Questa è una storia  vera. Non tratta dal libro " Cuore". È una  storia ancora possibile, ai nostri  giorni. Lui... lo chiamerò Tomislav,  apparve  negli anni '90, in un  giorno qualsiasi  d'inverno, nella piazza cittadina.   È  un uomo grande e grosso, da sembrare un  boscaiolo, con una  barba nera  , folta, mal tagliata   addosso ad un viso arrossato. In quei giorni d'inverno indossava  un giaccone di colore  incerto, stazzonato.   Lo  sconosciuto  scelse un angolo della zona pedonale, vicino ad un giardinetto  e trasse fuori  da  uno zaino di cuoio   un piccolo pianoforte  di cartone e legno, un  registratore a pile, di cui in Italia si era persa la memoria da almeno dieci  anni, e due sagome  inerti:  due pupazzi  disarticolati,  ciascuno con una grande massa di capelli   fatta di   lana  grezza.
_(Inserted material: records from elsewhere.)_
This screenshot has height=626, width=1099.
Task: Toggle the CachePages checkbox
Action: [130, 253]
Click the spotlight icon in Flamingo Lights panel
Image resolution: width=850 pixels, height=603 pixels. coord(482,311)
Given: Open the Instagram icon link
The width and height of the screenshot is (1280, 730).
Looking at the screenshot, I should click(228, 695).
Nel  mezzo  del  via vai delle persone  , l'uomo   sistemò il pianino, accese il registratore dal quale si scatenò un rock'n'roll. Raccolse da terra un  pupazzo e ne allineò  ben bene dei  lunghi fili metallici che lo  tenevano collegato a due bastoncini  a forma di croce. Lo posizionò davanti al pianoforte  e incominciò a muoverlo.  Era una marionetta che in pochi attimi sembrò animata di vita propria.  L'uomo la manovrava con maestrìa e questa  cominciò a diventare in tutto e per tutto un pianista. Le braccia  scorrevano sulla tastiera  disegnata del piano e la  testa si scoteva tutta al  ritmo  indiavolato  di  Elvis Presley che  cantava Jailhouse  rock,  con voce  gracchiante.
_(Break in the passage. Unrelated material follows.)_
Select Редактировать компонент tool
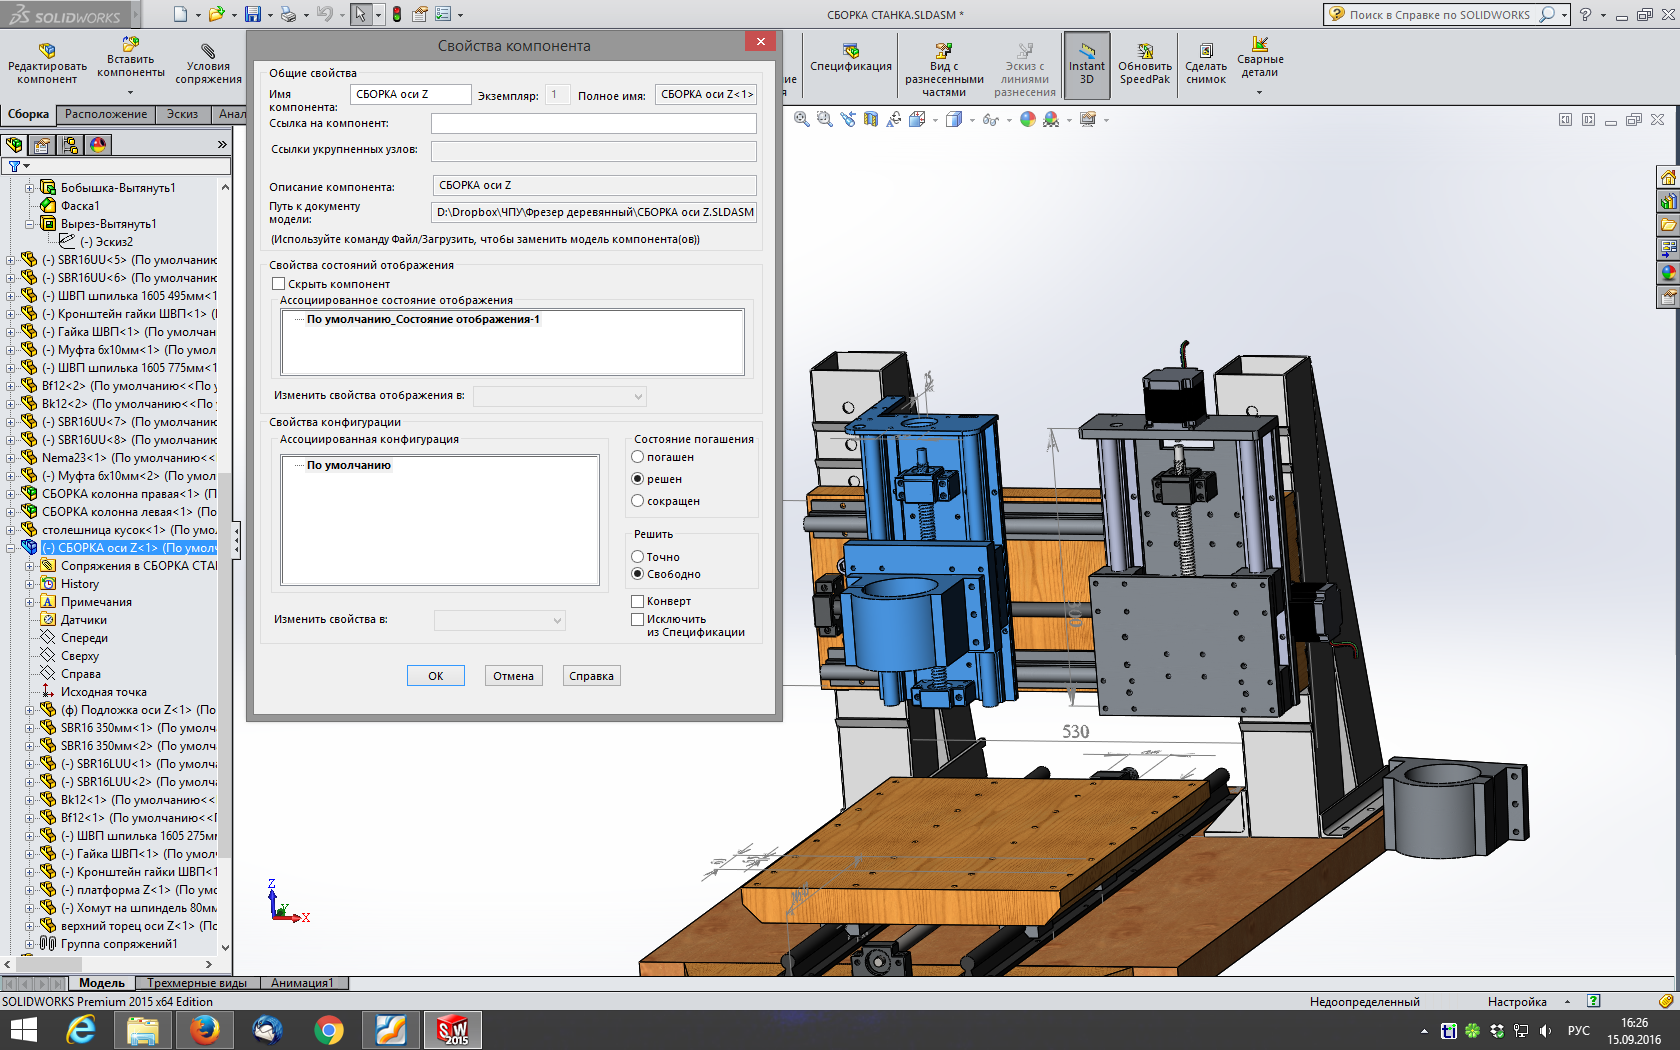This screenshot has width=1680, height=1050. click(46, 52)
Un po' per volta  ecco i  bambini, quasi  tutti  piccini,  di due  o quattro anni, avvicinarsi all'omone  Anche  gli adulti che   li accompagnavano restavano  incantati dalla bravura del  burattinaio.
Dopo il pianista, che, eseguito  il suo numero,  si afflosciava sulla  tastiera, arrivava la  soprano. Ossia  il secondo  pupazzo. Una marionetta che impersonava una grossa signora imparruccata, con occhi tondi come un mezzo uovo, spalancati su di un'iride blu,  con ciglia fluttuanti in panno  nero.  Quindi l'uomo cambiava  il  nastro ed ecco che la soprano gorgheggiava un pezzo de La Traviata,  gesticolando con le sue braccine appese ai fili. A fine esecuzione essa si  inchinava verso  il pubblico dei bambini, a mo' di ringraziamento.
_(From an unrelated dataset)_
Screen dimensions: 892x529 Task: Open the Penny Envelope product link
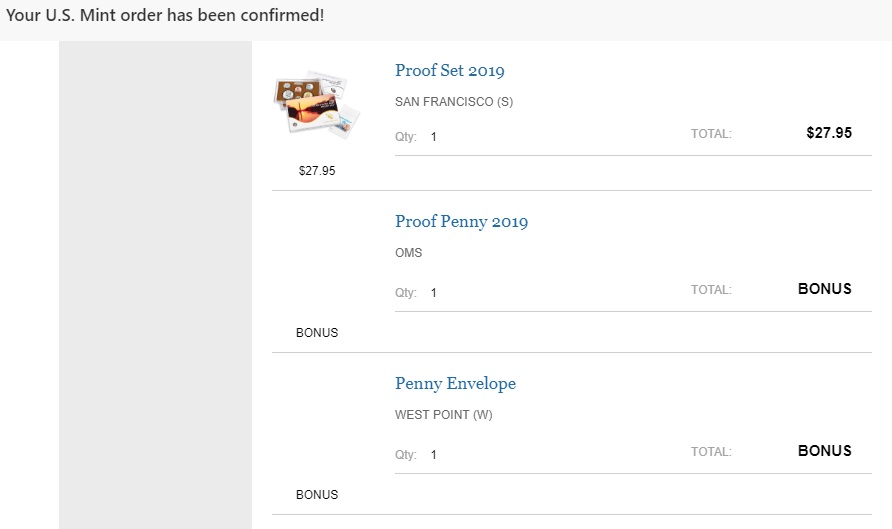coord(455,384)
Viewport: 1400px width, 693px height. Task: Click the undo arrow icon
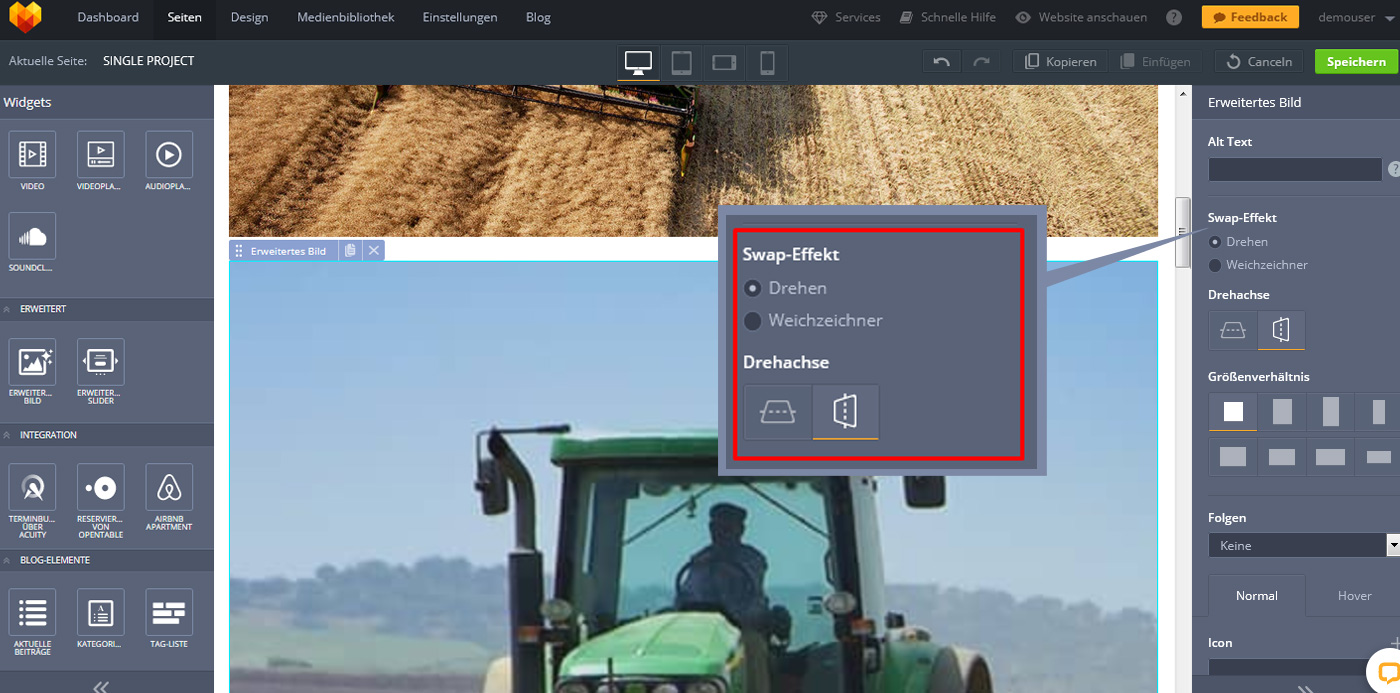pyautogui.click(x=941, y=62)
Si seppe  poi  che l'uomo era  un maestro elementare, scappato dalla  ex Jugoslavia allo scoppio della  guerra civile. Più esattamente  veniva   dalla Slovenia ed  aveva imparato  il mestiere dei burattini dal padre. Come egli stesso  rispondeva in buon italiano a chi gli chiedeva chi mai egli fosse.
Oggi, dopo tanti anni,  tutti  nella piazza  sanno chi egli sia. Da tante stagioni  Tomislav,  con  i suoi  due  burattini  rabberciati e spesso  ricuciti,  diverte i  bambini più piccoli della città;   loro lo conoscono ed ogni pomeriggio lo aspettano nell'ora in cui egli arriva puntuale, ossia verso le 16. 00. Lo guardano in   rispettoso silenzio mentre  trae dallo zaino il pianino, i pupazzi, il registratore.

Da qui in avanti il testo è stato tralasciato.